◆ **Task description**: All of the data should be reproduced word for word, though its pictures must be omitted.

(Extracted records)
·····
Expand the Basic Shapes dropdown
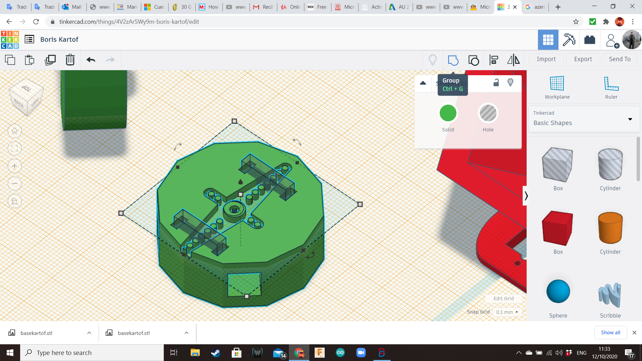642x361 pixels. click(630, 119)
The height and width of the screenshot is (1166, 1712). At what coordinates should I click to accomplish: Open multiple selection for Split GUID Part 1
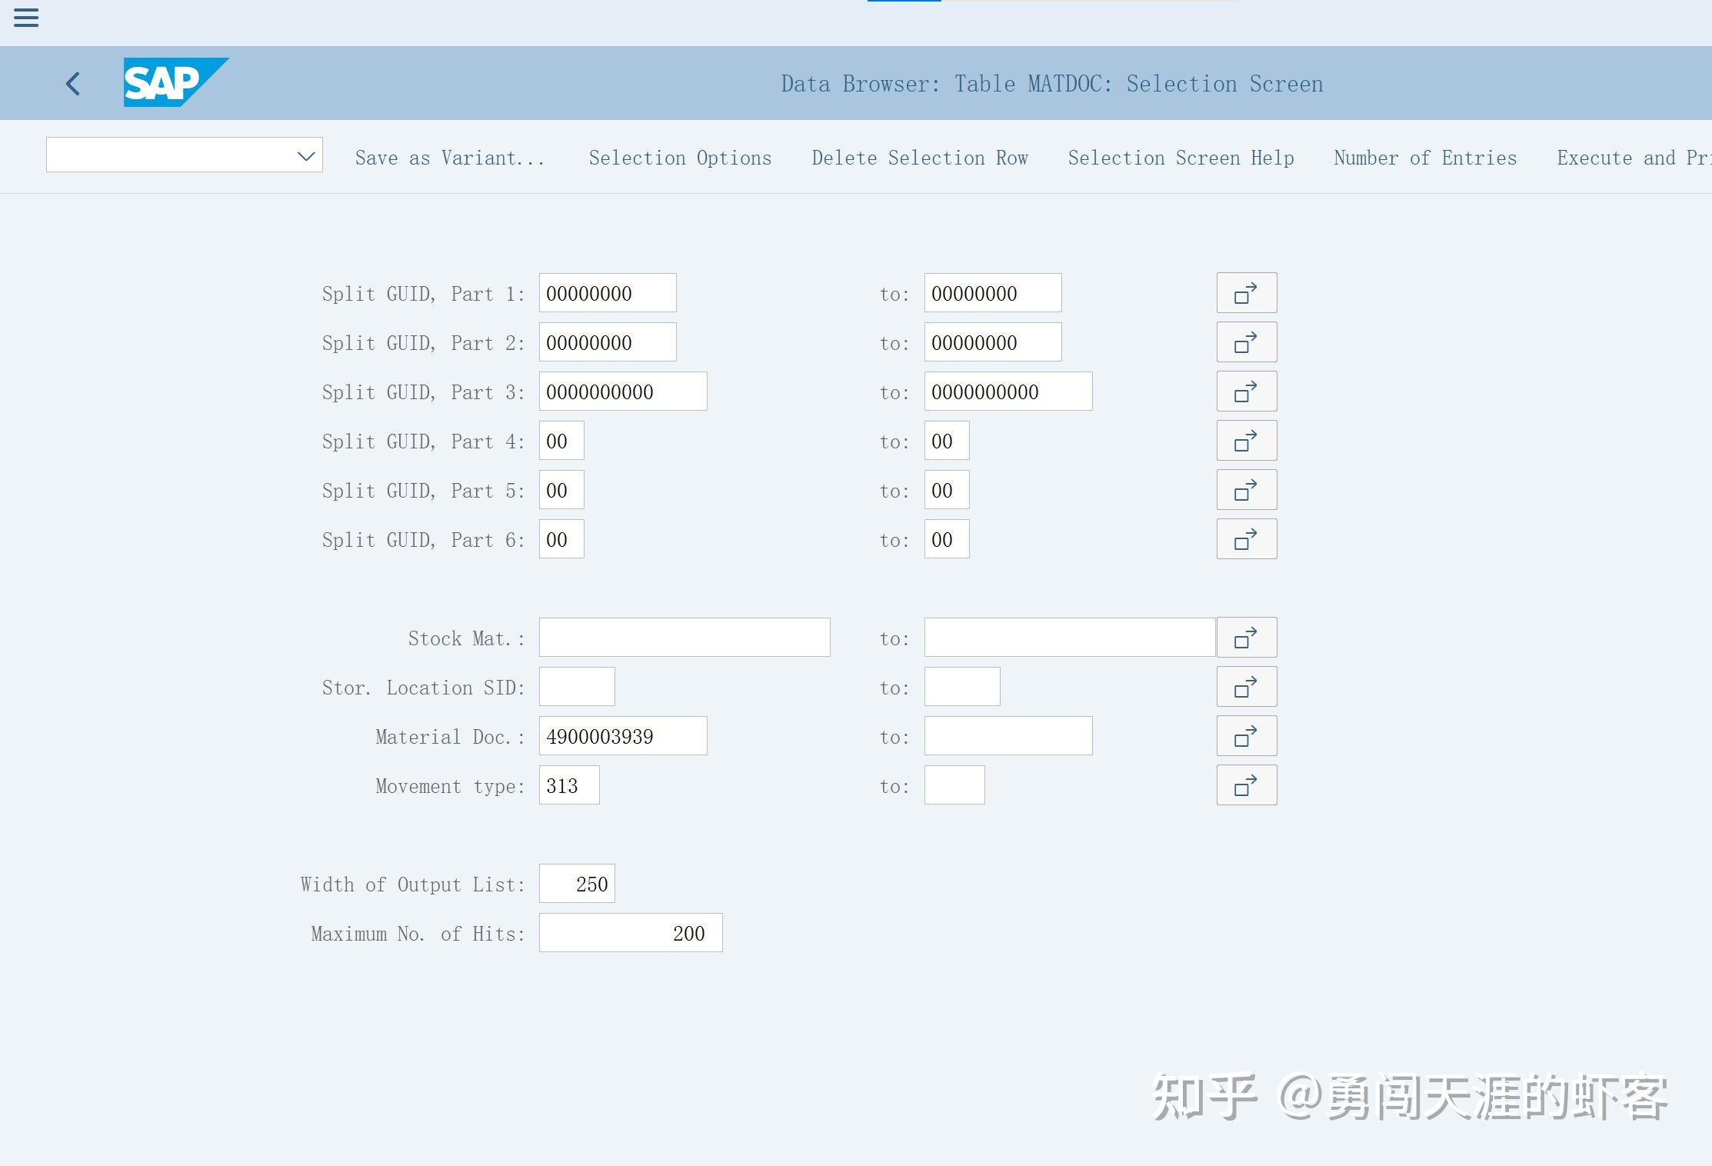pyautogui.click(x=1246, y=292)
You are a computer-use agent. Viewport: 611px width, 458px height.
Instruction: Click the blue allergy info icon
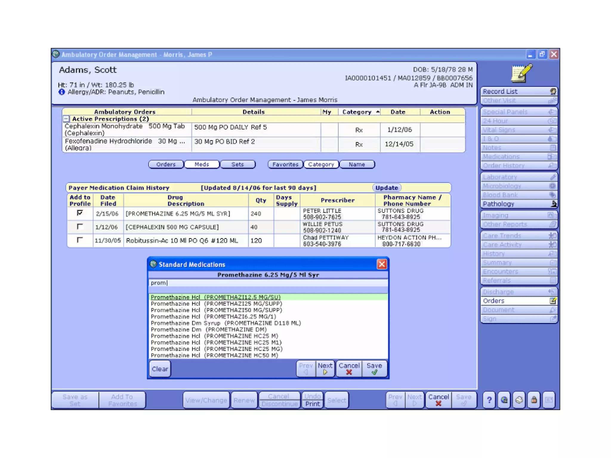point(62,92)
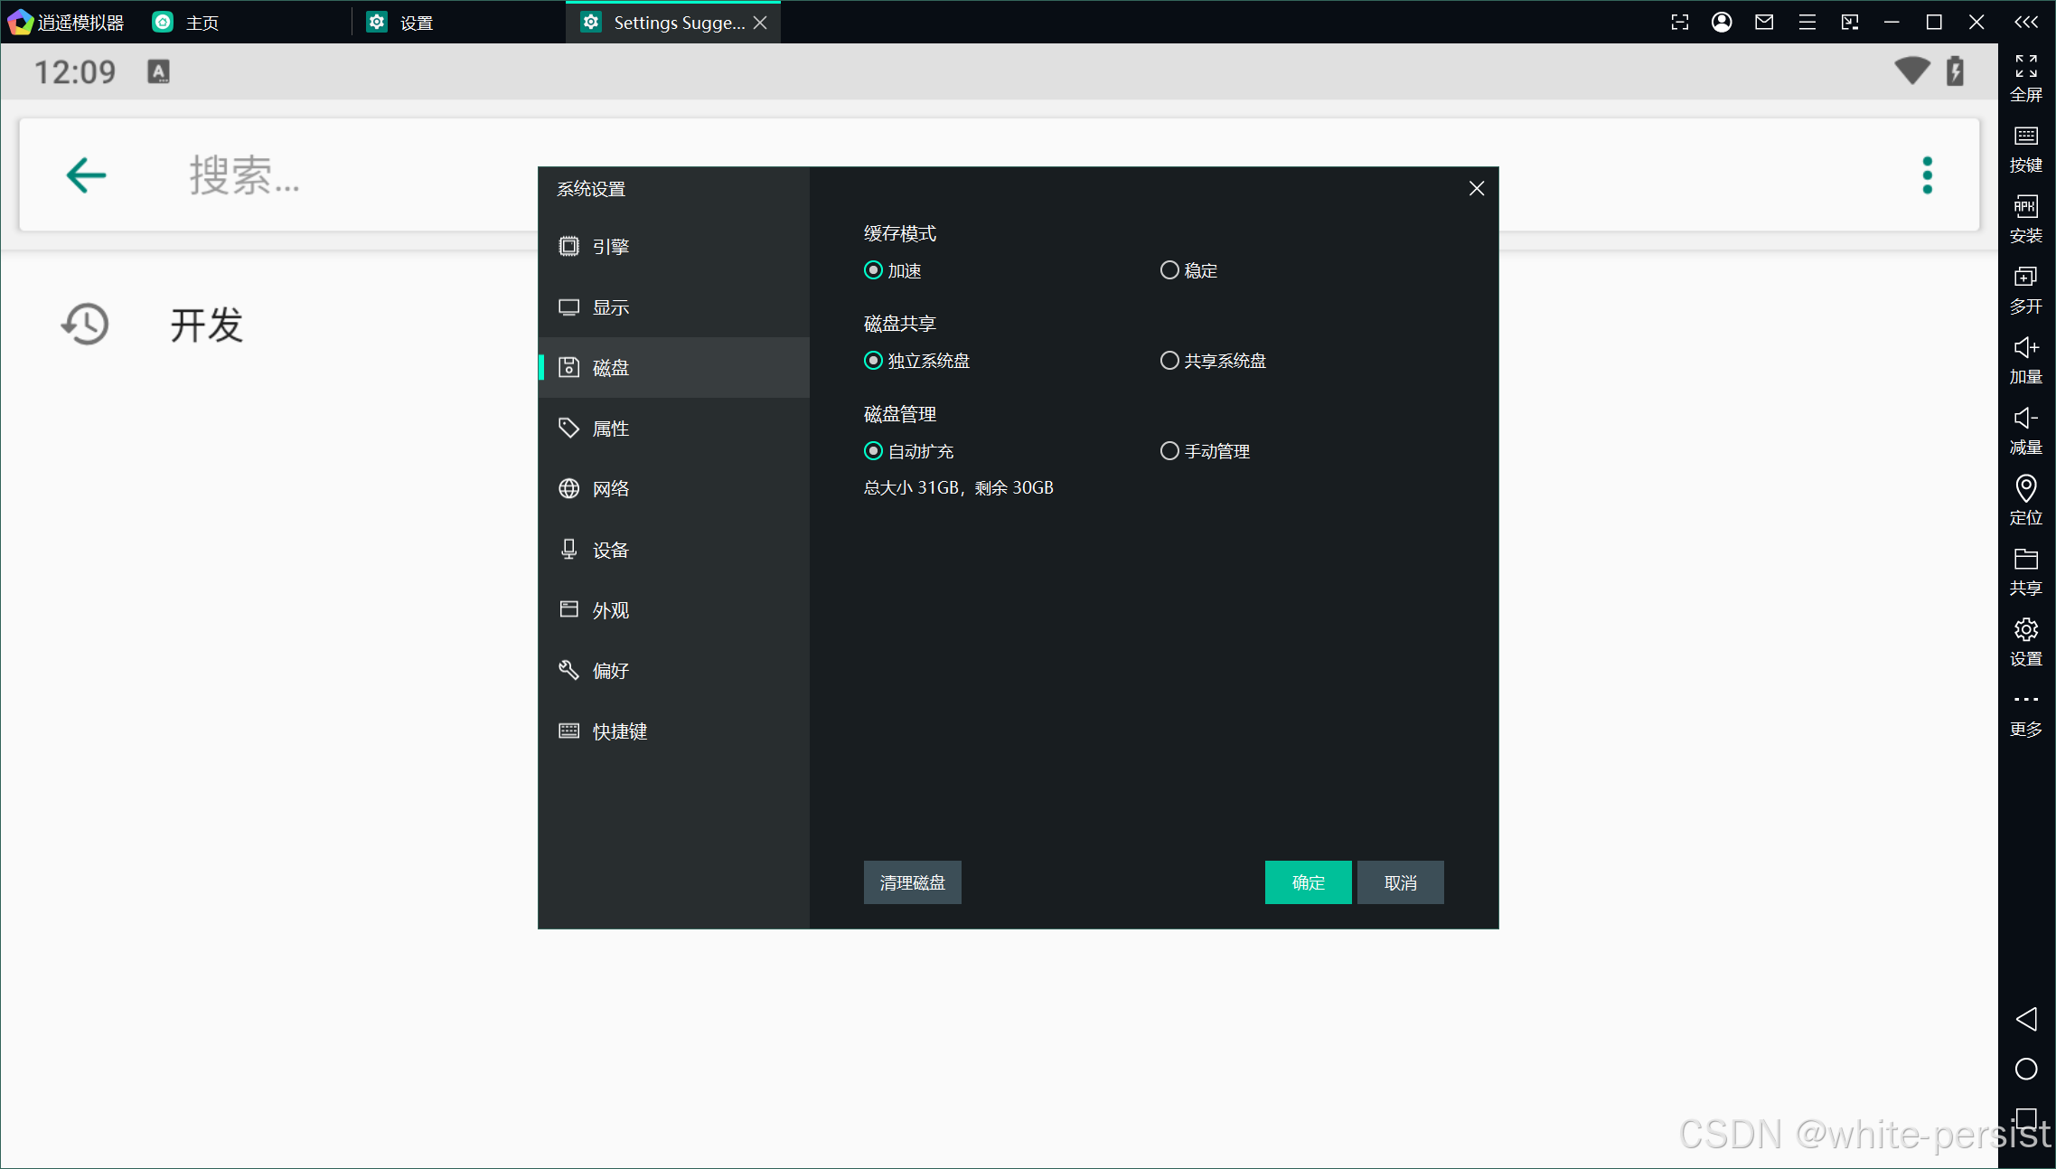Select the 稳定 cache mode radio
Image resolution: width=2056 pixels, height=1169 pixels.
click(x=1169, y=270)
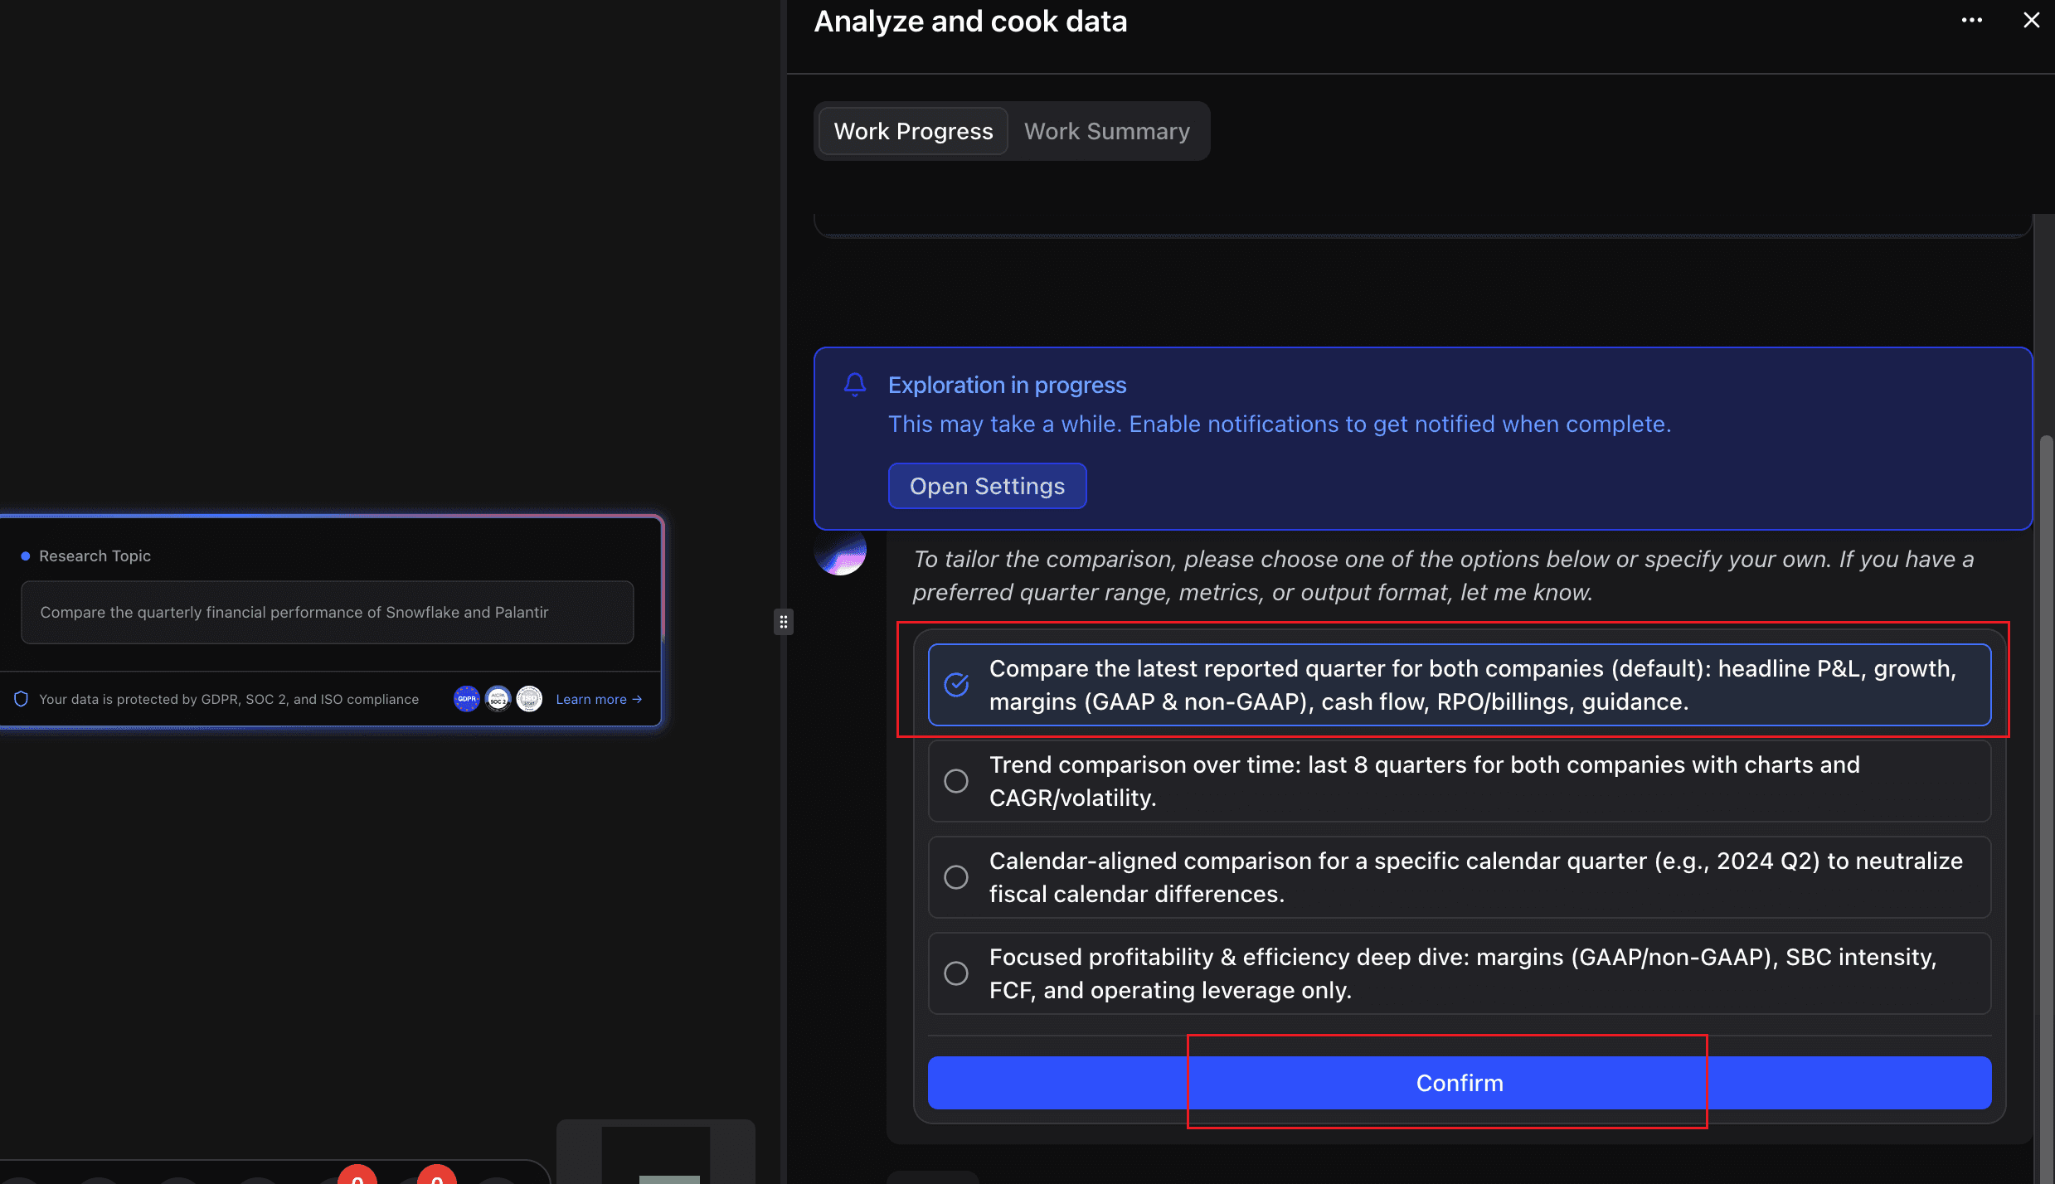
·····
◆ **Expected answer**:
Expand the Basic Shapes dropdown
642x361 pixels. click(630, 119)
The height and width of the screenshot is (1166, 1712). At what coordinates should I click to accomplish: Open multiple selection for Split GUID Part 1
pyautogui.click(x=1246, y=292)
You are a computer-use agent. Viewport: 611px width, 458px height.
Instruction: Click the blue allergy info icon
point(62,92)
Select the 稳定 cache mode radio
Image resolution: width=2056 pixels, height=1169 pixels.
click(x=1169, y=270)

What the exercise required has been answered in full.